Commentaire • 0
Sur la décision
| Référence : | TJ Versailles, tpx sgl jcp fond, 27 mars 2026, n° 25/00641 |
|---|---|
| Numéro(s) : | 25/00641 |
| Importance : | Inédit |
| Dispositif : | Expulsion "conditionnelle" ordonnée au fond avec suspension des effets de la clause résolutoire |
| Date de dernière mise à jour : | 7 avril 2026 |
| Lire la décision sur le site de la juridiction |
Texte intégral
MINUTE N°
N° RG 25/00641 – N° Portalis DB22-W-B7J-TD7Y
société S.C.I. LE VILLAGE
C/
Monsieur, [K], [I]
Madame, [Q], [N] épouse, [I]
TRIBUNAL DE PROXIMITÉ
Juge des contentieux de la protection,
[Adresse 1],
[Adresse 2],
[Localité 1]
RÉPUBLIQUE FRANÇAISE
AU NOM DU PEUPLE FRANÇAIS
JUGEMENT DU 27 Mars 2026
DEMANDEUR :
société S.C.I. LE VILLAGE immatriculée au R.C.S.LA ROCHE SUR YON sous le numéro 478 234 925, ayant son siège social sis, [Adresse 3], représenté par son représentant légal, domicilié en cette qualité audit siège, Représentée par Maître Agathe MONCHAUX-FIORAMONTI, avocat au barreau de VERSAILLES
d’une part,
DÉFENDEURS :
Monsieur, [K], [I], demeurant, [Adresse 4]
comparant
Madame, [Q], [N] épouse, [I], demeurant, [Adresse 4]

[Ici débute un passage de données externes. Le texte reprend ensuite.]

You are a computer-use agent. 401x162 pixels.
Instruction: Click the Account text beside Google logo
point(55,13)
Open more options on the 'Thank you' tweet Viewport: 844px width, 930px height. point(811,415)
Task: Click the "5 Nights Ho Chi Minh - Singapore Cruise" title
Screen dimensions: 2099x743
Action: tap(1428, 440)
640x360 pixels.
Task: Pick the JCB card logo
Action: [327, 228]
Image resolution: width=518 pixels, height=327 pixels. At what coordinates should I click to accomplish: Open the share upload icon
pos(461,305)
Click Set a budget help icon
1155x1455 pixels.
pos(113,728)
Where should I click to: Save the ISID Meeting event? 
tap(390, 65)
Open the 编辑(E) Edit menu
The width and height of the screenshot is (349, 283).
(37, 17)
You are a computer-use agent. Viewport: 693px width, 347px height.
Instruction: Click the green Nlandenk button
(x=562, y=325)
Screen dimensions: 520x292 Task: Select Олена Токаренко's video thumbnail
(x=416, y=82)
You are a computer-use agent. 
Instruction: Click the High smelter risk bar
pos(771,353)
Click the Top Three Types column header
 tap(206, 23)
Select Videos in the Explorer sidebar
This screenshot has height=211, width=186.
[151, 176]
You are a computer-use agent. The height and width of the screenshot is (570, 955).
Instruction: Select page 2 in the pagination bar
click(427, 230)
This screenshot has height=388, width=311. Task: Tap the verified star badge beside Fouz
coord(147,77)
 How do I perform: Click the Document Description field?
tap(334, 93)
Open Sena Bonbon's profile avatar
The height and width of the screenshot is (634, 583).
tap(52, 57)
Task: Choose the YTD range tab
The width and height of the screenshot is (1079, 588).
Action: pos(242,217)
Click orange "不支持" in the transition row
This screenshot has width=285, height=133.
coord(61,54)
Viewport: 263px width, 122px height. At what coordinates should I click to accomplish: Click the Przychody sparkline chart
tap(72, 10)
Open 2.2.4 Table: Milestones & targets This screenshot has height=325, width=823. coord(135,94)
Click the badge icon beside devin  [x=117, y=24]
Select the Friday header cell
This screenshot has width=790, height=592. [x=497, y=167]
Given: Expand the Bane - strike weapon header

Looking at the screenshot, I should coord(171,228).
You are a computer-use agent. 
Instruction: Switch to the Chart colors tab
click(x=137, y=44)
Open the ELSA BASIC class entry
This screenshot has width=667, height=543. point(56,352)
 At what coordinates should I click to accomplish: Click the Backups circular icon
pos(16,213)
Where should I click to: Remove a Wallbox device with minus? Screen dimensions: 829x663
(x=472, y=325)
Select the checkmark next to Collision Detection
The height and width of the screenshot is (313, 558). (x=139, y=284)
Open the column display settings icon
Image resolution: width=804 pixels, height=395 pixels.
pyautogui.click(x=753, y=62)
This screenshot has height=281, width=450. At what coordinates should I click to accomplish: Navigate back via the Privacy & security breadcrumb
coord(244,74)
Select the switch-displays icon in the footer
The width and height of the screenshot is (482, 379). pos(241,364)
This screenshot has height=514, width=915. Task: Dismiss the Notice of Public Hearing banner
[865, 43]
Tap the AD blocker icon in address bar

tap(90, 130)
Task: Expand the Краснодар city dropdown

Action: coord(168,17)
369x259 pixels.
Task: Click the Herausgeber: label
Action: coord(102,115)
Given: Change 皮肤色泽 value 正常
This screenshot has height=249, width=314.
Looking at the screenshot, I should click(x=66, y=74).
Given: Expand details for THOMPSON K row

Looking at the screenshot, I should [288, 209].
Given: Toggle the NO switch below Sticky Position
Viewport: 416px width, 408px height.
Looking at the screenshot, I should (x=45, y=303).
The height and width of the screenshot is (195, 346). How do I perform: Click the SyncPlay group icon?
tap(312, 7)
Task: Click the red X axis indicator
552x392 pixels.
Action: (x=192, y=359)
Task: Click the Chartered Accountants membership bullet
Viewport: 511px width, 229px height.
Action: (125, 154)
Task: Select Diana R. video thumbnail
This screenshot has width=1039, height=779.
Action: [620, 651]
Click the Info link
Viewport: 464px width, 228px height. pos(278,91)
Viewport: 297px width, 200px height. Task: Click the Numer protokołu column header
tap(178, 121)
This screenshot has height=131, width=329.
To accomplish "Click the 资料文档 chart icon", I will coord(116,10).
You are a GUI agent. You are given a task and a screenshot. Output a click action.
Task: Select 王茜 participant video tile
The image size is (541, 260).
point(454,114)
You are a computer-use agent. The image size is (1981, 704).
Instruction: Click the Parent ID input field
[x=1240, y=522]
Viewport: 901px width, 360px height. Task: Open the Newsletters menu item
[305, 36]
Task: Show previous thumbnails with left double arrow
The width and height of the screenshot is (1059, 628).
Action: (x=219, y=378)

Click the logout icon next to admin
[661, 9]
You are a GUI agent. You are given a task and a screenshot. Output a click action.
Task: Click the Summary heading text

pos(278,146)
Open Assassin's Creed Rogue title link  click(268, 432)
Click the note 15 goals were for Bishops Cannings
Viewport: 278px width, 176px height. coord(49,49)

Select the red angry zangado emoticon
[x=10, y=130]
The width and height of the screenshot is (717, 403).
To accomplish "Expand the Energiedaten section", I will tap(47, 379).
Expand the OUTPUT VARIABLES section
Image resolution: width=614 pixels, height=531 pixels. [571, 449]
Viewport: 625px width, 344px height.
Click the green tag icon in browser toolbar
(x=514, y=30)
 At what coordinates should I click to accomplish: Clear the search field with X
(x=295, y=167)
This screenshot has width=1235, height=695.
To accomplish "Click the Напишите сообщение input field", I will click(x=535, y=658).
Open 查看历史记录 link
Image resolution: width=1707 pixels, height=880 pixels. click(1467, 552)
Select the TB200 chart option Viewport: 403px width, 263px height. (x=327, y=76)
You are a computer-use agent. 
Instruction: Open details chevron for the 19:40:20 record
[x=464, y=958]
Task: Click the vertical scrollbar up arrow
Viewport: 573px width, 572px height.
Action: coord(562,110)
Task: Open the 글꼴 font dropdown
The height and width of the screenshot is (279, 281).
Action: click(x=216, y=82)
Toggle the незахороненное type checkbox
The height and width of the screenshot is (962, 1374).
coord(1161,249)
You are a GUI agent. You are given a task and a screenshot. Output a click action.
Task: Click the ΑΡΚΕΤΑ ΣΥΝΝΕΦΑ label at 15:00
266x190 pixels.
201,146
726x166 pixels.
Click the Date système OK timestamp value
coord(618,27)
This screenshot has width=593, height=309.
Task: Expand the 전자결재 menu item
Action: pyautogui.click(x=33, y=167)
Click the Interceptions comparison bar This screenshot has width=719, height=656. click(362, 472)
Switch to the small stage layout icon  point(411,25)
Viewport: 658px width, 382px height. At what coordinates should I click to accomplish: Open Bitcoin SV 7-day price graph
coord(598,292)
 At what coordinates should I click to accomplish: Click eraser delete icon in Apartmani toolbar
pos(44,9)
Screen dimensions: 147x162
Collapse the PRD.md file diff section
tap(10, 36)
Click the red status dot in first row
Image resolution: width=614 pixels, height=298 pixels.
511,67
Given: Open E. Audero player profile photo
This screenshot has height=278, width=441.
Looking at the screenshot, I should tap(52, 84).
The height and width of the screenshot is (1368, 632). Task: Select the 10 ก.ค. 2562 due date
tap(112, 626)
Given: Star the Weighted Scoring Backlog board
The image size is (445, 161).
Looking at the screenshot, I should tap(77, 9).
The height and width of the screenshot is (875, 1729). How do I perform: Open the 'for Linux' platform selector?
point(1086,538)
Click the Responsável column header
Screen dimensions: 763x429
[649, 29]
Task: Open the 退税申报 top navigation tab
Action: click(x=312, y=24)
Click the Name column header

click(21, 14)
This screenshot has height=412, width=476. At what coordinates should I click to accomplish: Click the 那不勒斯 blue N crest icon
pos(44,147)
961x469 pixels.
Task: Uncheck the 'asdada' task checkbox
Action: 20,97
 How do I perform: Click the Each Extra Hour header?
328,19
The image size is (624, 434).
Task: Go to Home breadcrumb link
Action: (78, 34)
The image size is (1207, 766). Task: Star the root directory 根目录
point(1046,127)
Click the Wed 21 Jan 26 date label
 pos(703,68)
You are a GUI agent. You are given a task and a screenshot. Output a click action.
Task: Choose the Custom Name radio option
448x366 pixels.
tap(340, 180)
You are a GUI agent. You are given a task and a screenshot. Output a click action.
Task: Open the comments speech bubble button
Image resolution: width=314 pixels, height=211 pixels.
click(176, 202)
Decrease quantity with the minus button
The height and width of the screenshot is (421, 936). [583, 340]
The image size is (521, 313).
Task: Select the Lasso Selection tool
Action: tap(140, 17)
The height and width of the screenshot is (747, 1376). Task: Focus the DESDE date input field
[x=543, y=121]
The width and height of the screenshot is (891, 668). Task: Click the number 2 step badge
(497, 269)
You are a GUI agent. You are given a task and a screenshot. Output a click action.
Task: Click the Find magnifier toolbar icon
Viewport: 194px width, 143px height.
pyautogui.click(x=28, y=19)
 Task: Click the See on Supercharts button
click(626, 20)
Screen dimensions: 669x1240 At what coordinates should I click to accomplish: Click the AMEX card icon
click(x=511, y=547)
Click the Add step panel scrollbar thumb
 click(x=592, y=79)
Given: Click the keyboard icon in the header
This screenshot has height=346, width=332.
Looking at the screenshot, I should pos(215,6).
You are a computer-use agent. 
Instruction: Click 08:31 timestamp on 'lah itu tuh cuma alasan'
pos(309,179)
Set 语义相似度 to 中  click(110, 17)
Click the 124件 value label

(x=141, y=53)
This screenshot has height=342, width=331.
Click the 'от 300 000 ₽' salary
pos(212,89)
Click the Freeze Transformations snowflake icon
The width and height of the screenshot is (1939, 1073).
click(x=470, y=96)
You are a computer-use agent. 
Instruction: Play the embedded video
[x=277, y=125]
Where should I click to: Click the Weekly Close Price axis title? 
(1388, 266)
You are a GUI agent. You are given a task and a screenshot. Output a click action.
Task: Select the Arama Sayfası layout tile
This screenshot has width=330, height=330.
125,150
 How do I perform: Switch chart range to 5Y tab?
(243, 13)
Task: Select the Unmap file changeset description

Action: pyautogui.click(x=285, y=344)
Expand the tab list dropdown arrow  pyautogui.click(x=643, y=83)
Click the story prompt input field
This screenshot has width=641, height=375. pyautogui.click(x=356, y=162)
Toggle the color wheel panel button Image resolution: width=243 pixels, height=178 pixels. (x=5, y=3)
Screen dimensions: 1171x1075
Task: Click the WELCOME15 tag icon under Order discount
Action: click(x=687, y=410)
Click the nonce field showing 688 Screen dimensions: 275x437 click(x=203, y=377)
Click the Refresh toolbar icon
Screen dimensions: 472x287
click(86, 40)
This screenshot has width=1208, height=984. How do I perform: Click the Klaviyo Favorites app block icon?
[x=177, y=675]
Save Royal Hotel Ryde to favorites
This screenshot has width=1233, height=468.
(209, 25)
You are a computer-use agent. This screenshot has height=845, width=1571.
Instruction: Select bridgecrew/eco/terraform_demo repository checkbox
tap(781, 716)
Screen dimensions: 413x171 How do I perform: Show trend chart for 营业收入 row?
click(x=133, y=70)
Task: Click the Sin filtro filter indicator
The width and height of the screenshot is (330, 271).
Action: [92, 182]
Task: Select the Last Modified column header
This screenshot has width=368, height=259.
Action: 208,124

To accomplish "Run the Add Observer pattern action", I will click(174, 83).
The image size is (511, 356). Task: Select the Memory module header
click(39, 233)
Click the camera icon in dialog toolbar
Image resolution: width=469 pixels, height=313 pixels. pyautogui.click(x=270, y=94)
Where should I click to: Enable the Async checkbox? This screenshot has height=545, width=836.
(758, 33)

non comparante, ni représentée
d’autre part,
COMPOSITION DU TRIBUNAL :
Juge des contentieux de la protection : Christine CAMPISTRON,
Greffier les des débats : Thomas BOUMIER
Greffier lors de la mise à disposition : Lydia SINGRE
Copies délivrées le :
1 copie exécutoire à : Maître Agathe MONCHAUX-FIORAMONTI
1 copie certifiée conforme à : Monsieur, [K], [I]
FAITS ET PROCEDURE
Par acte sous seing privé en date du 18 février 2015, la SCI LE VILLAGE a donné à bail à Madame, [I] née, [N], [Q] et à Monsieur, [I], [K] un logement situé, [Adresse 4] comprenant à titre accessoire une cave (lot n°6) dont le loyer initial s’élevait à 1.026,00 euros et les charges à 85,00 euros.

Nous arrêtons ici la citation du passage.